FATHER AND DAUGHTER – AD 150
After its restoration with the head, Antonio Nibby identified this sculptural group of a father and his daughter as Liber and Libera.
The head represents Dionysus wearing a headband and crowned with ivy; not originally part of the group, it comes from a work of the Madrid type, an example of which is to be found in the Borghese Gallery. The structure of the face and the details of the hairstyle, headband and crown are all very similar. The present inclined position of the head contrasts with the god’s posture in the original statue, where the head is tilted back, facing upwards. This copy may be dated to the early An-tonine period.
The girl has a chubby face with large almond eyes and full lips. Her hair, consisting of long wavy locks framing her high forehead, is held in place by a crown. The girl was identified by Domenico Montelatici as Lucilla, the daughter of Marcus Aurelius. Because of the smoothness of the surfaces and the soft transitions of the planes, the head may be dated to the early Imperial era.
Giacomo Manilli and Domenico Montelatici both mention, in the second enclosure of the Villa Borghese (the “garden of perspectives”), a statuary group of Antoninus Pius caressing his daughter crowned as an empress, which may be identified with the present work. The antique group is a monolith comprising the base, the male figure and the girl. The man is sitting with a cloak wrapped round his legs that goes over his shoulders and falls over his left arm. The right leg is placed forward, the left bent back; the right arm rests on his lap, the left is placed around the girl’s shoulders. The girl, standing by the man on a pedestal framed on the front with a deep mouldinc is wearing a chiton with an overfold and is holding a dove in her left hand.

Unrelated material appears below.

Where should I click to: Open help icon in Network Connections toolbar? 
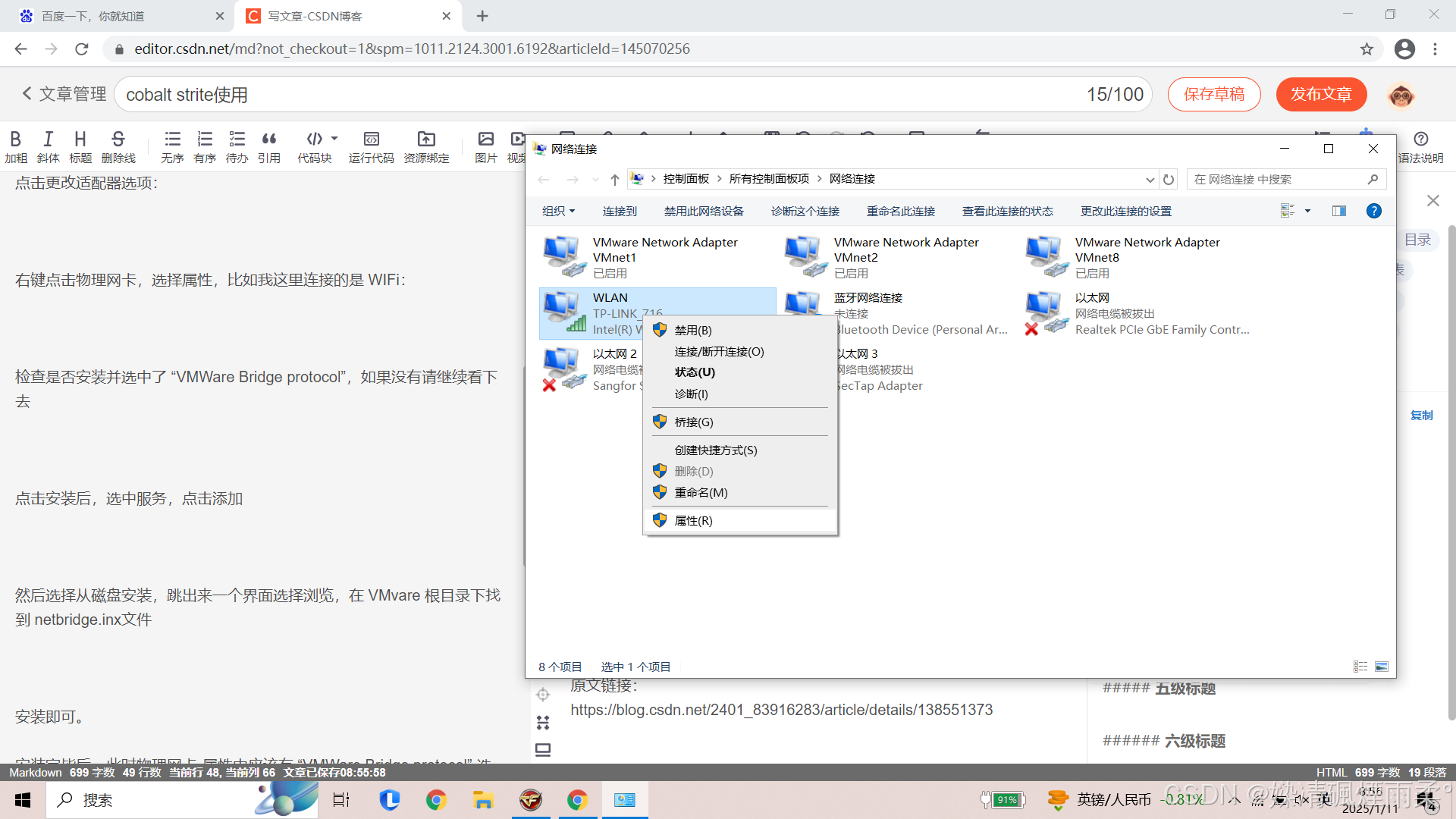tap(1373, 211)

After it had been restored with the head of Dionysus, Nibby decided that the group represented Liber, the Italian equivalent of Dionysus, and his companion Libera, often associated with Ceres, although she was also identified by Latin mythographere with the deified Ariadne. The male figure, which derives from models of the fifth century B.C., has been compared to the Zeus in the Museo Nazionale in Naples (only the lower part has survived), in which the fall of the central edge of the cloak and the position of the legs are similar. The girl’s attire also derives from funerary and votive images of the 4th century B.C. On the basis of the handling of the drapery, the group may be dated to the Antonine period. This would corroborate the interpretation of Montelatici, who identified the two figures whose heads were later replaced as Marcus Aurelius (whom the writer confused with Antoninus Pius) and his daughter Lucilla.
The fragment of the sarcophagus serving as a plinth and the other sections in the portico (no. 9b) and salone (the plinth bearing the Colossal portrait of Antoninus Pius) all belong to the same monument (with a total length of 252 cm), as may be seen in a drawing by Ernst Eichler. In this case, two Erotes holding up a garland of fruit are represented; above this, riding a sea-panther towards the left, is Cupid, with the reins in his left hand and a whip in the other. The motif of Erotes bearing garlands, which was very common in Roman sculpture, is of Hellenistic origin, and is found in sarcophagi made in Rome from the time of Hadrian onwards. In funerary art, the garlands allude to the deceased’s immortality, while marine symbols, even if represented summarily, have the same symbolic value as the complete thiasos; they refer to the deceased’s life in the afterworld, as may be seen in other sarophagi with the same subject that can be found elsewhere in the Borghese gallery.